Supplied records section start

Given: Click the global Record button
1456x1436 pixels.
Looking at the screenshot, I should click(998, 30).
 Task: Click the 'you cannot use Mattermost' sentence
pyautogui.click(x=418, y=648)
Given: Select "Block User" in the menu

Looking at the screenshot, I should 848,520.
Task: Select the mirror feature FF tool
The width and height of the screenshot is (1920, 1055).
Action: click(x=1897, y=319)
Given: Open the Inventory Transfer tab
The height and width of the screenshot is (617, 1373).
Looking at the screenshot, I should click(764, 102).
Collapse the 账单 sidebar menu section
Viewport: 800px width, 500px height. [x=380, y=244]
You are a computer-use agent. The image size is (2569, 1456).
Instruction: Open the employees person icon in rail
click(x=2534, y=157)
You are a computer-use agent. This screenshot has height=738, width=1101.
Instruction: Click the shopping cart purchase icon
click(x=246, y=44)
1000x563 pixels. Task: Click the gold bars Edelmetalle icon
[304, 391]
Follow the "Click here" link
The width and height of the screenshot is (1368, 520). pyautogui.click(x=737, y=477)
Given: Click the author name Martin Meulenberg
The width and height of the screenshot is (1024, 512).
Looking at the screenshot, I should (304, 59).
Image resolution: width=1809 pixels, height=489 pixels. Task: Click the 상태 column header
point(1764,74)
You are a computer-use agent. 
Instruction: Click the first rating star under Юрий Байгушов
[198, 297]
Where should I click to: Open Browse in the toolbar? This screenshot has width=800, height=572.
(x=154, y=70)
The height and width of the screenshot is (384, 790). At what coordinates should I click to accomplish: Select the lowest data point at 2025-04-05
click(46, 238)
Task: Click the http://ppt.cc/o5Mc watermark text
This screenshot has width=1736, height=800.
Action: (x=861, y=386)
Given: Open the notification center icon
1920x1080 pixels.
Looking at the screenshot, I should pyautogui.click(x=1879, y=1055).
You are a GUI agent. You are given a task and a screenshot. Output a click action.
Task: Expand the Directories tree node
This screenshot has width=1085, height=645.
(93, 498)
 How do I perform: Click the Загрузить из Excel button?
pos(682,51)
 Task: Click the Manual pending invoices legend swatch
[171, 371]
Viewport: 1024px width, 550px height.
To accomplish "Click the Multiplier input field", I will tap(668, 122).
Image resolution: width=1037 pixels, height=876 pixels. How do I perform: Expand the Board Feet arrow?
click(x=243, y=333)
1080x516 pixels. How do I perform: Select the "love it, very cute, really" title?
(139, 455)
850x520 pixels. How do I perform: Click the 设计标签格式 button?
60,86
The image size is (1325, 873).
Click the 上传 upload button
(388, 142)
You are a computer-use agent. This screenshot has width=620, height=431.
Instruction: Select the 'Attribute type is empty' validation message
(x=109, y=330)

Supplied records section end

**Prompt:**
Check each line above for the word "computer" and copy every line that has it.

**Written reply:**
You are a computer-use agent. The image size is (2569, 1456).
You are a computer-use agent. This screenshot has height=738, width=1101.
You are a computer-use agent. 
You are a computer-use agent. This screenshot has width=620, height=431.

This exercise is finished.